● **YOUR OBJECTIVE**
Pull out all lines from the listing below in which the word "agent" appears.
::: DATA :::
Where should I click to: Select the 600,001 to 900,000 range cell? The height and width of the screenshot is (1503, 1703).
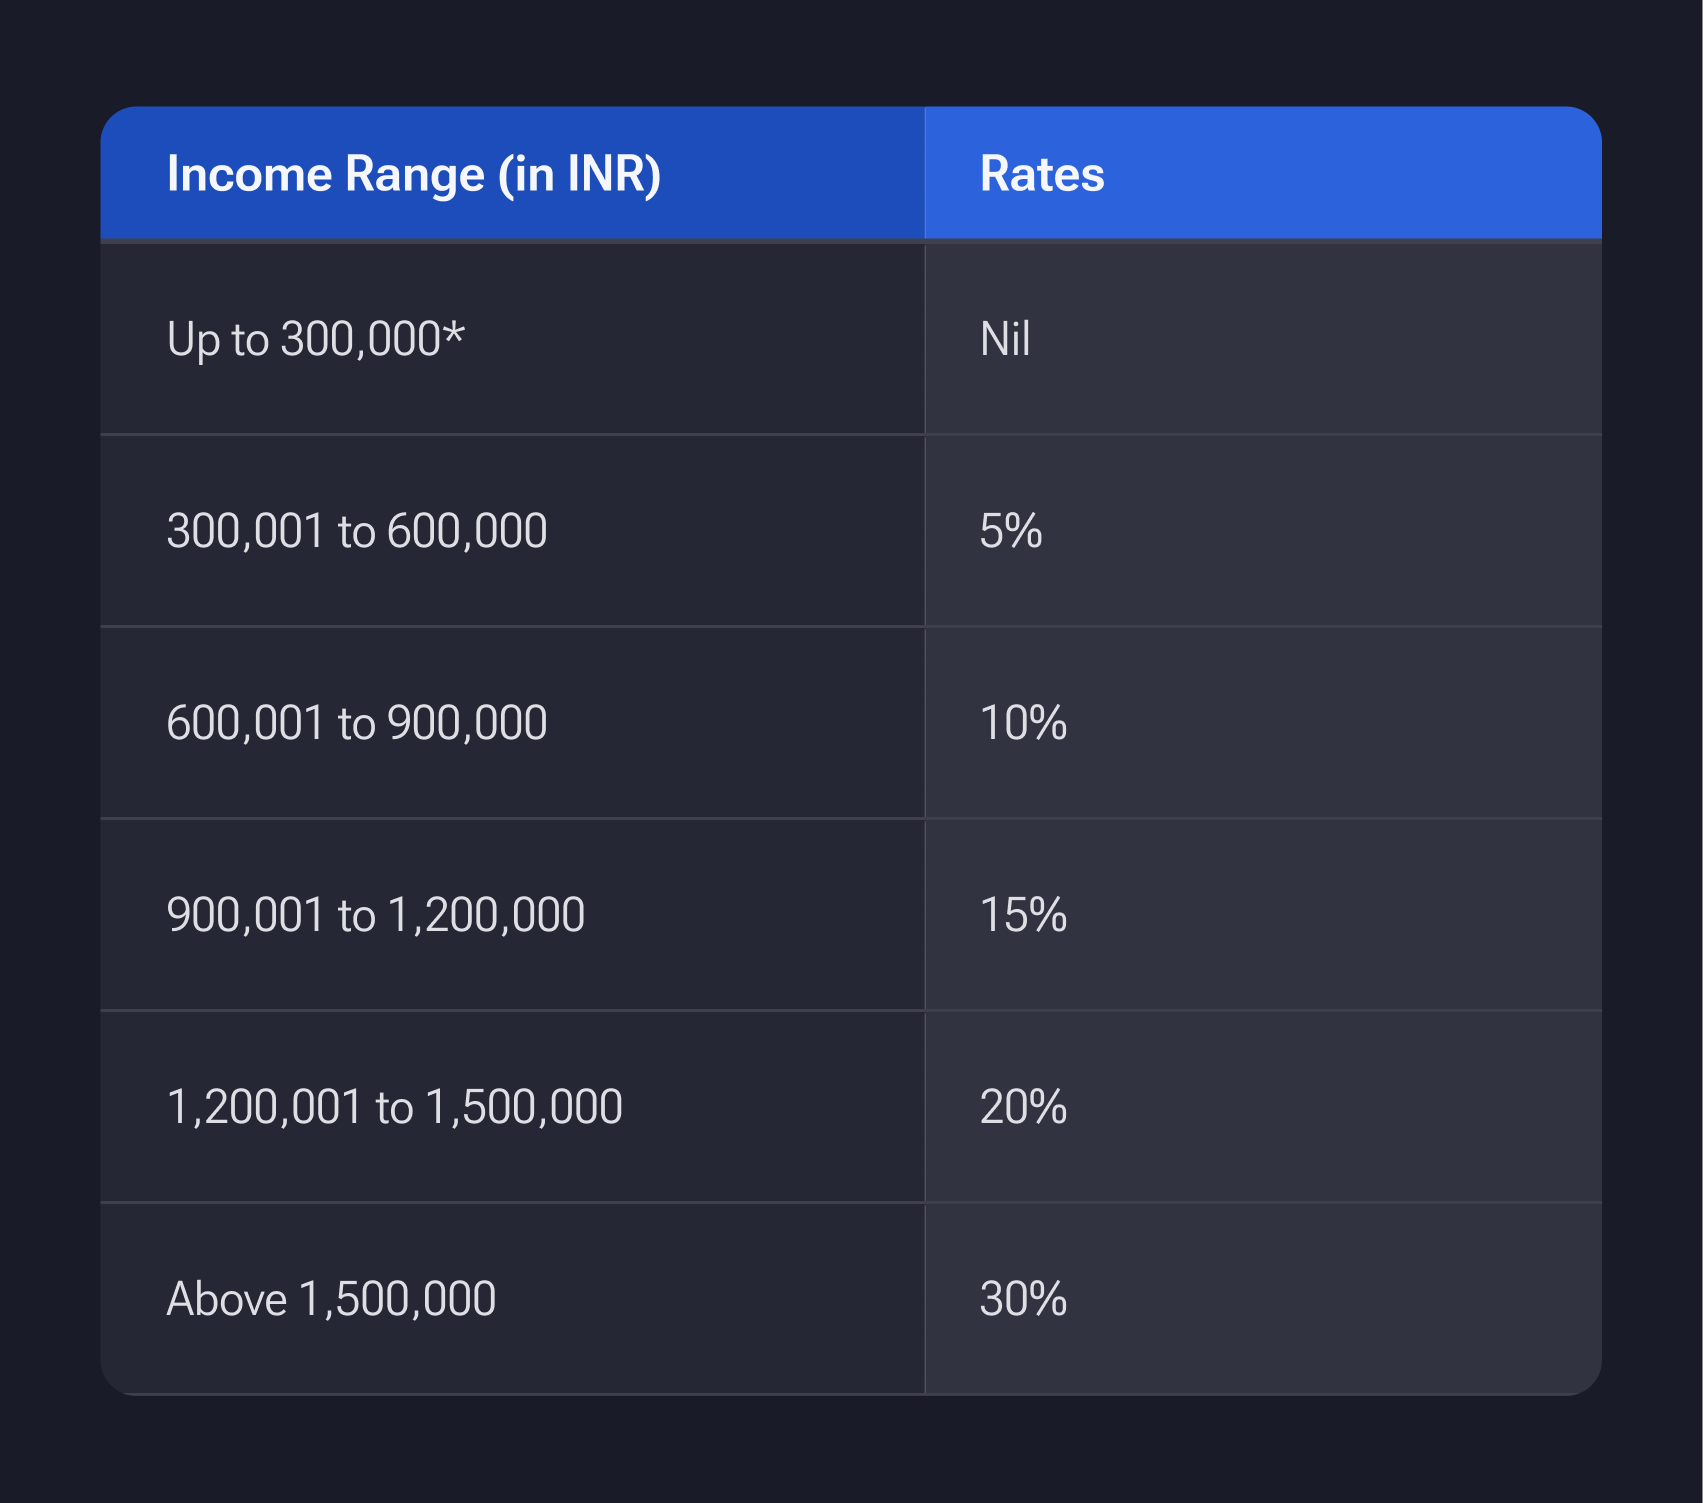[x=356, y=723]
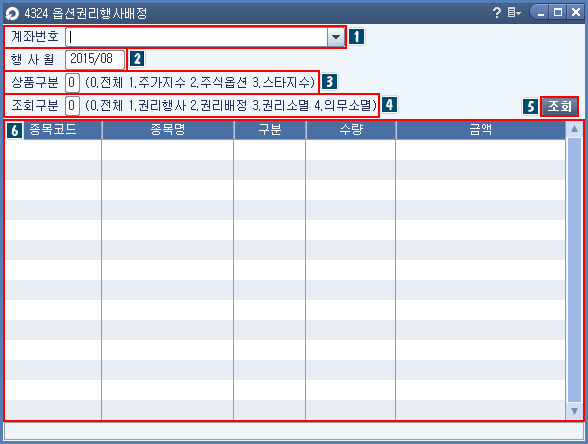Select the 조회구분 code input box

(72, 106)
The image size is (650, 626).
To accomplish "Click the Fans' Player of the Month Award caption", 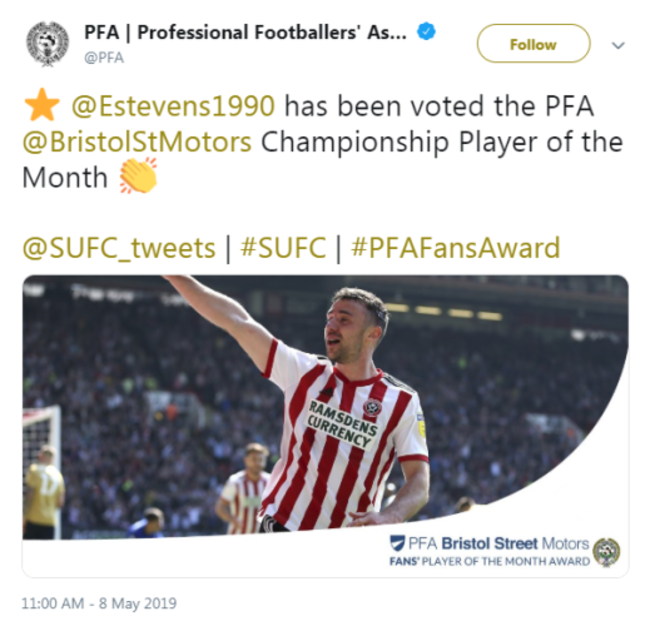I will pyautogui.click(x=489, y=562).
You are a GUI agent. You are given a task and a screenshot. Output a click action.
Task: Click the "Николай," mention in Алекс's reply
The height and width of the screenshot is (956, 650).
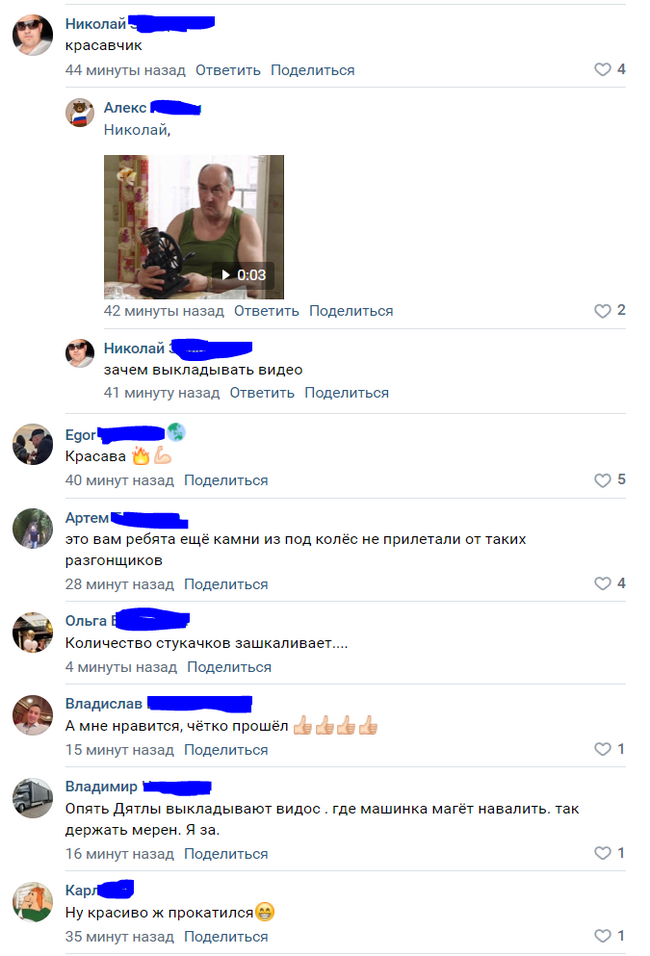point(137,130)
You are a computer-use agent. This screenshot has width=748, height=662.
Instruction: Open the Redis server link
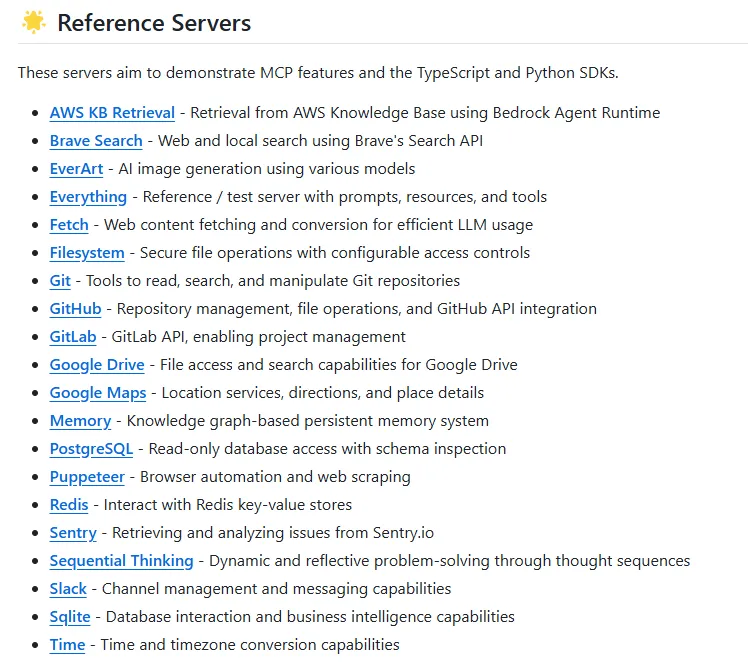69,505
:::
● **SOLUTION TO THIS TASK**
You are a GUI agent. You are given a task and a screenshot. Output a click action.
You are a computer-use agent. This screenshot has width=748, height=662.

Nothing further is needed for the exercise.